§ **Objective**:
Copy out every line of the items below word for word, leaving out the pictures.

──────────

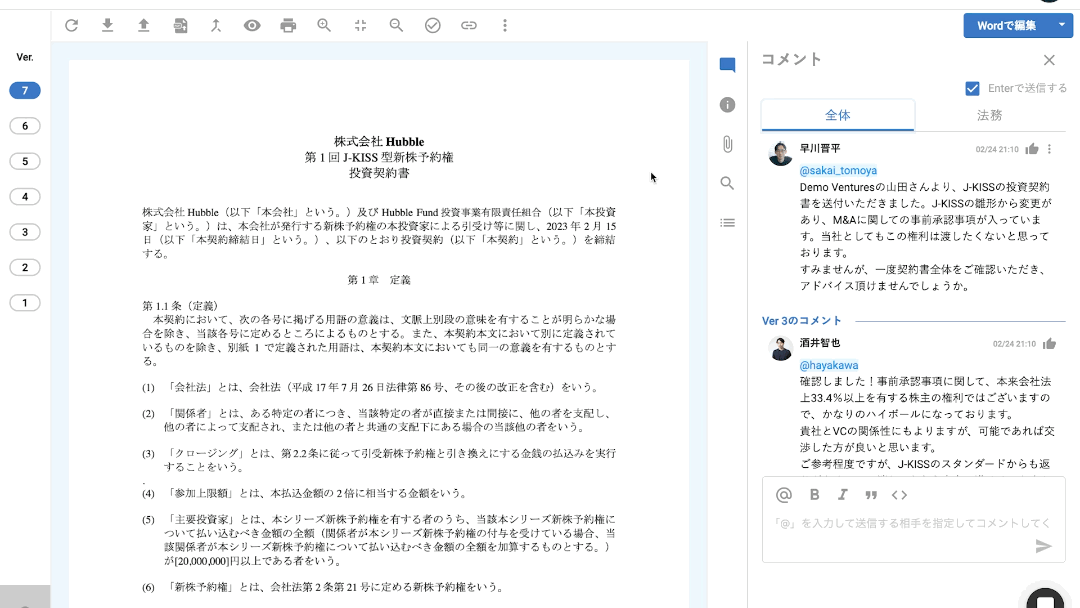This screenshot has height=608, width=1080.
Task: Open more options on 早川晋平's comment
Action: point(1049,149)
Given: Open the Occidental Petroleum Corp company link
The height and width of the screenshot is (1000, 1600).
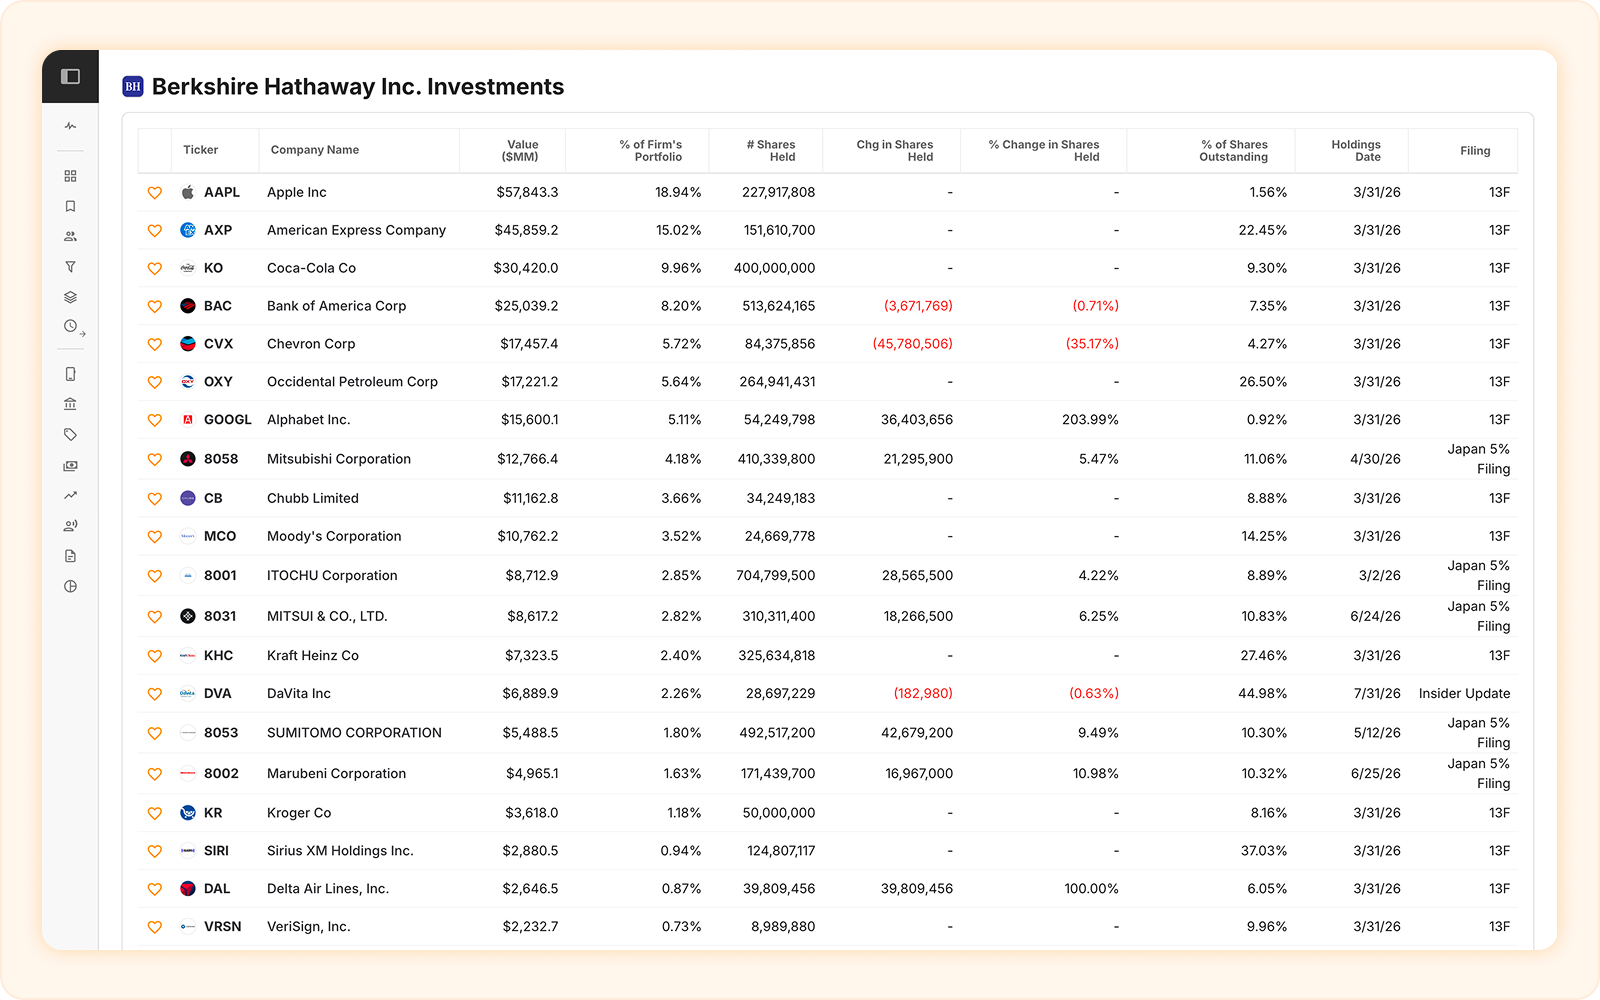Looking at the screenshot, I should pyautogui.click(x=352, y=382).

──────────

§ **Written answer**:
This screenshot has height=608, width=1080.
Task: Open more options on 早川晋平's comment
Action: point(1049,149)
Given: Open the Occidental Petroleum Corp company link
The height and width of the screenshot is (1000, 1600).
Looking at the screenshot, I should pyautogui.click(x=352, y=382).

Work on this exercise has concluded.